Stated problem 1
Answer these questions using the passage on New York's ESI rule changes:
(a) On what date will the New York State Unified Court System adopt the additional ESI rules and guidelines?
(b) Under amended Rule 11-c, by when must parties confer regarding electronic discovery?
(c) What did Appendix A to Rule 11-c previously address?

On April 11, 2022, the New York State Unified Court System will adopt additional rules and guidelines for Electronically Stored Information (“ESI”).  As we explained in our earlier post on these changes, “[t]he goal of the revisions is to address e-discovery in a more consolidated way, modify the rules for clarity and consistency, expand the rules to address important ESI topics consistent with the CPLR and caselaw.”

Under the amended Rule 11-c, parties are required to confer regarding electronic discovery prior to the initial conference.[i]   The rule further provides that any topics upon which the parties cannot reach agreement are to be addressed with the Court at the preliminary conference.[ii] 

The amended Rule 11-c also addresses efficiency and cost with respect to electronic discovery. The new rule adopts a cost-benefit analysis similar to the standard in Federal Court and requires that “[t]he costs and burdens of ESI shall not be disproportionate to its benefits.”[iii]  To that end, the parties are required to consider “the nature of the dispute, the amount in controversy, and the importance of the materials requested to resolve the dispute.”[iv]  The amended rule also encourages the parties to use technology-assisted review when appropriate, and the parties are required to confer regarding “technology-assisted review mechanisms” throughout the discovery period.[v]  Lastly, the amended rule adds a claw-back provision for inadvertently produced ESI that is subject to either attorney-client privilege or the work product doctrine.[vi]

The amendments also modify Appendix A to Rule 11-c—which previously only addressed non-party ESI.  The new Appendix A replaces the non-party guidelines “with new guidelines to cover all aspects of ESI, from parties and non-parties alike.”    Specifically, the new ESI guidelines (1) encourage early discussion of ESI and suggest that an informal meet and confer process is preferred to formal discovery or motion practice; (2) counsel parties to limit discovery requests to what is proportional to the needs of the case; and (3) encourage informal resolution of disputes regarding ESI.  Thematically, the goal of these guidelines is to “facilitate the cost-effective, predictable, and fair adjudication of cases.”  The guidelines make clear that parties “should not use discovery of ESI for an improper purpose, such as to harass, cause unnecessary delay, or needlessly increase the cost of litigation.”

Stated problem 2
Transcribe everything in the records from the line containing "You are a computer-use agent. Image resolution: width=1280" down to the line containing "[1220, 641]", both of those lines included.

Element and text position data
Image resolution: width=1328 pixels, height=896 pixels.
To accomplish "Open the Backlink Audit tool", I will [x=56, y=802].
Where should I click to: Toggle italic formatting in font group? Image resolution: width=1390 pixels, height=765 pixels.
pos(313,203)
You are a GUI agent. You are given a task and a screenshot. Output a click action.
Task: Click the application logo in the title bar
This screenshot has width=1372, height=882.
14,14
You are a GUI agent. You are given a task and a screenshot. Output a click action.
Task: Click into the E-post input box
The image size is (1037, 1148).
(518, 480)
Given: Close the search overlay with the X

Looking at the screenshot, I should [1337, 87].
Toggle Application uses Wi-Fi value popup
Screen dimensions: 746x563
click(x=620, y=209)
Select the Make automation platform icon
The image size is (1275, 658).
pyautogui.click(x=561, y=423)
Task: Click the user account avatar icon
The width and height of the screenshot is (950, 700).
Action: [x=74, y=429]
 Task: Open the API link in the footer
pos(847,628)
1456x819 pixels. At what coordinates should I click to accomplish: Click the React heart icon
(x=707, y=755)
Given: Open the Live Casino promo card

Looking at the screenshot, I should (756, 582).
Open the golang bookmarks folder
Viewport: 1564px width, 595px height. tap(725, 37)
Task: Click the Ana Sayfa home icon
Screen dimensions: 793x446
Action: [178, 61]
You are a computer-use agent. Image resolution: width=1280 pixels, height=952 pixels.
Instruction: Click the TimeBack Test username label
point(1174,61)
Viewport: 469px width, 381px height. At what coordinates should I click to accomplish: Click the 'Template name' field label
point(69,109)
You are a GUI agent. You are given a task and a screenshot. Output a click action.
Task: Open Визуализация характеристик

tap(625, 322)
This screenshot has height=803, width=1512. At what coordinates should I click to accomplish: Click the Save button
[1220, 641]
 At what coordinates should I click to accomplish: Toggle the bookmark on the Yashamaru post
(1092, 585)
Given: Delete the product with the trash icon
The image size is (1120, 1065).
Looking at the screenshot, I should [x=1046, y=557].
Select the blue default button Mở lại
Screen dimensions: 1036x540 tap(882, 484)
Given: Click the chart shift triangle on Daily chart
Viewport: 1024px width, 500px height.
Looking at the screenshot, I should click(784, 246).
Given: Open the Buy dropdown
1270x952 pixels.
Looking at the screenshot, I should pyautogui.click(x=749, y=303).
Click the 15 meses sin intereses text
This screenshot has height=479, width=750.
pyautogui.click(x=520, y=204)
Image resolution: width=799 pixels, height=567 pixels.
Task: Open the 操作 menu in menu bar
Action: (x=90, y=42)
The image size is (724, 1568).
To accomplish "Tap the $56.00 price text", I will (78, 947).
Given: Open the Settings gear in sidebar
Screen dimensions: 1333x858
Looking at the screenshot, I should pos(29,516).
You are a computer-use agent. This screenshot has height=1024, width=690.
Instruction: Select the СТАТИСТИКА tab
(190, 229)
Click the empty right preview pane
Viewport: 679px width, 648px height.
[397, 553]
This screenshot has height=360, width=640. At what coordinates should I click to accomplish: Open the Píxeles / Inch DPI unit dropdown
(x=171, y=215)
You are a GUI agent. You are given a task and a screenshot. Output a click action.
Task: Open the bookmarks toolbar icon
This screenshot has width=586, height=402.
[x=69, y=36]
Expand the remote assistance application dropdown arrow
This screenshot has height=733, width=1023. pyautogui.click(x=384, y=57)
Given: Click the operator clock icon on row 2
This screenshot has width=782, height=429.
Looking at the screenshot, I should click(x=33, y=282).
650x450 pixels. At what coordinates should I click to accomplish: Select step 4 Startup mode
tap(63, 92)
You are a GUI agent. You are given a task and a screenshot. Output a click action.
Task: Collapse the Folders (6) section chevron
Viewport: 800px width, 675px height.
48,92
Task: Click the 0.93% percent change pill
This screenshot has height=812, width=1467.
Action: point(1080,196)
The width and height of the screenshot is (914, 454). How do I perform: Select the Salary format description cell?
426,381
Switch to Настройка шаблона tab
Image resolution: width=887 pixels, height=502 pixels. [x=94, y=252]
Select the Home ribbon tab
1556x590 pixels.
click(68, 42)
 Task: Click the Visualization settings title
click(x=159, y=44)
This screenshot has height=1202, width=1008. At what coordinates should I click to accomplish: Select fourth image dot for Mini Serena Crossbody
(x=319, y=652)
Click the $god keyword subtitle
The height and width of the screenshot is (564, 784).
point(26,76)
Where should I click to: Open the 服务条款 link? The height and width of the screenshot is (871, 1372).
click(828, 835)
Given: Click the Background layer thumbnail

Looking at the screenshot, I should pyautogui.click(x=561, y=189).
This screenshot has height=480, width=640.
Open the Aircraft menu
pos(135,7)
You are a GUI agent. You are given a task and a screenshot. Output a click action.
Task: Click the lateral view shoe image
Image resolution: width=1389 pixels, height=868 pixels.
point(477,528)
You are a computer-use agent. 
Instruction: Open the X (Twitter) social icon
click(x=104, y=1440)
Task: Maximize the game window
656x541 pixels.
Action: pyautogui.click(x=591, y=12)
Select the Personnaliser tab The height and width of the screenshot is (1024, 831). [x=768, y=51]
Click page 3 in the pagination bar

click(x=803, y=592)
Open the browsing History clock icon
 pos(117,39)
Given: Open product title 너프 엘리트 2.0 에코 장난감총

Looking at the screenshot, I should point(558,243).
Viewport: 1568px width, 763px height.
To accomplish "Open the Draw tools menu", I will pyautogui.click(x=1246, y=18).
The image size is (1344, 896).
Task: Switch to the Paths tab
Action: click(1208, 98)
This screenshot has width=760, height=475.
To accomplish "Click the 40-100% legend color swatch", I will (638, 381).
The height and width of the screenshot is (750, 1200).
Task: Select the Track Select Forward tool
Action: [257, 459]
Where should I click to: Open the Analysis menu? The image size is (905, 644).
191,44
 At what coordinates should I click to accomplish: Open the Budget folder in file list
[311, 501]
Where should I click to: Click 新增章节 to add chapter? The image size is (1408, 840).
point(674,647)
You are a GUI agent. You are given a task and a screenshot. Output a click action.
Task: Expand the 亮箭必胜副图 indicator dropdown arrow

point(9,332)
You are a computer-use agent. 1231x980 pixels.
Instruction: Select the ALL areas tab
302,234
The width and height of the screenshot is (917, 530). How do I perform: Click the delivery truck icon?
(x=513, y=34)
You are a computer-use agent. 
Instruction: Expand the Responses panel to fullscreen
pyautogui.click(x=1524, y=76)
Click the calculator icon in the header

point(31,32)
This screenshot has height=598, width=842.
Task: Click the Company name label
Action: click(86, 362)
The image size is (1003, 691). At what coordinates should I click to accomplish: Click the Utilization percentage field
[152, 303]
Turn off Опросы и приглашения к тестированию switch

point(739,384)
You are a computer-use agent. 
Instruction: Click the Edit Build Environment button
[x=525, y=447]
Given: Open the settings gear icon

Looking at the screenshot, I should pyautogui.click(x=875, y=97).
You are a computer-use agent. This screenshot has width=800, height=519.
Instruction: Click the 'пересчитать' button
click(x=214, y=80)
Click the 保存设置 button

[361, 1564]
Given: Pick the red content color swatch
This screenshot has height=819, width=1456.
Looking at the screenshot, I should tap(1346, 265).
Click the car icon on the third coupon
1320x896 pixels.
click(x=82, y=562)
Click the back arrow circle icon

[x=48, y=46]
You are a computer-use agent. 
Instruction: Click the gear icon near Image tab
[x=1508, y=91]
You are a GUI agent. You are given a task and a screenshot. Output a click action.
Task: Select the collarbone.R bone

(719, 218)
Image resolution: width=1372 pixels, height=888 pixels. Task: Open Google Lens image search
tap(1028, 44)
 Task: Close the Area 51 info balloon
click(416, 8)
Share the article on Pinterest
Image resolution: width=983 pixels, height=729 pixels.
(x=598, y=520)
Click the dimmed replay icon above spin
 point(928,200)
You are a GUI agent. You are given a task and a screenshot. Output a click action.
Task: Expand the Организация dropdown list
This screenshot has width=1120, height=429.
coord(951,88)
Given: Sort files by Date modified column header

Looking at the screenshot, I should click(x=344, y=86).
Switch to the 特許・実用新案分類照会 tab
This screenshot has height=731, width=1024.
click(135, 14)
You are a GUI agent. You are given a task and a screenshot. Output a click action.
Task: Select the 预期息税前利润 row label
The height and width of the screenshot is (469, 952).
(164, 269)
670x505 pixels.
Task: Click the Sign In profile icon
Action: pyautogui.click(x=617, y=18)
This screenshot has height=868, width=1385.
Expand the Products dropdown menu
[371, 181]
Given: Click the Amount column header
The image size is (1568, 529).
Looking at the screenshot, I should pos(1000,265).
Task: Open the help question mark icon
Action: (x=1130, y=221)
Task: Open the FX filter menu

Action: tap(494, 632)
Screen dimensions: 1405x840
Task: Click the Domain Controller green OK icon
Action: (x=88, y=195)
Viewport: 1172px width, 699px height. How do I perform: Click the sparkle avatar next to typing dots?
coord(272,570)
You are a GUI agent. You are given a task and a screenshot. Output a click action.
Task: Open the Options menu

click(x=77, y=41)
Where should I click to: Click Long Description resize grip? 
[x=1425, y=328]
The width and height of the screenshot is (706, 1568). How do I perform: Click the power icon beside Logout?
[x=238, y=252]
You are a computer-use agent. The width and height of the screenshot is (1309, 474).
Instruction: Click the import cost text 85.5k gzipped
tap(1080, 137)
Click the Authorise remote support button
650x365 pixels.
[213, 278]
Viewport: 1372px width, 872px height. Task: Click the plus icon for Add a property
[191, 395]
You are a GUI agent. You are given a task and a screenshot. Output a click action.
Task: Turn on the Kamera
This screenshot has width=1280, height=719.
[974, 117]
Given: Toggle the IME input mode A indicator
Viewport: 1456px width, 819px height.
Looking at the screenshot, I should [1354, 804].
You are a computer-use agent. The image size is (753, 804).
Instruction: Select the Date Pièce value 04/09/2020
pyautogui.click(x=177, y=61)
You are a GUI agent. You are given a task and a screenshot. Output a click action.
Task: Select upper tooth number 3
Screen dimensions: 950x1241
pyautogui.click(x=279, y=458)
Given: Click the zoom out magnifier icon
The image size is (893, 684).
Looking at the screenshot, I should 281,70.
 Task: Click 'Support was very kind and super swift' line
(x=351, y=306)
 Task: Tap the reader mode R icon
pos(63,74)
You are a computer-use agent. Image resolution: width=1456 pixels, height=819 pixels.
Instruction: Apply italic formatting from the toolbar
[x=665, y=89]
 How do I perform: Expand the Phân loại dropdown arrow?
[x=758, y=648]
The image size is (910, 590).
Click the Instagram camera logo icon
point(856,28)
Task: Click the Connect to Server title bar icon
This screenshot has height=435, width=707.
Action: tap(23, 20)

Exercise result 1
(a) April 11, 2022.
(b) Prior to the initial conference.
(c) Only non-party ESI.

Exercise result 2
You are a computer-use agent. Image resolution: width=1280 pixels, height=952 pixels.
Instruction: Click the TimeBack Test username label
point(1174,61)
Viewport: 469px width, 381px height. At what coordinates should I click to accomplish: Click the 'Template name' field label
point(69,109)
You are a GUI agent. You are given a task and a screenshot. Output a click action.
Task: Open Визуализация характеристик

tap(625, 322)
This screenshot has height=803, width=1512. At what coordinates should I click to accomplish: Click the Save button
[1220, 641]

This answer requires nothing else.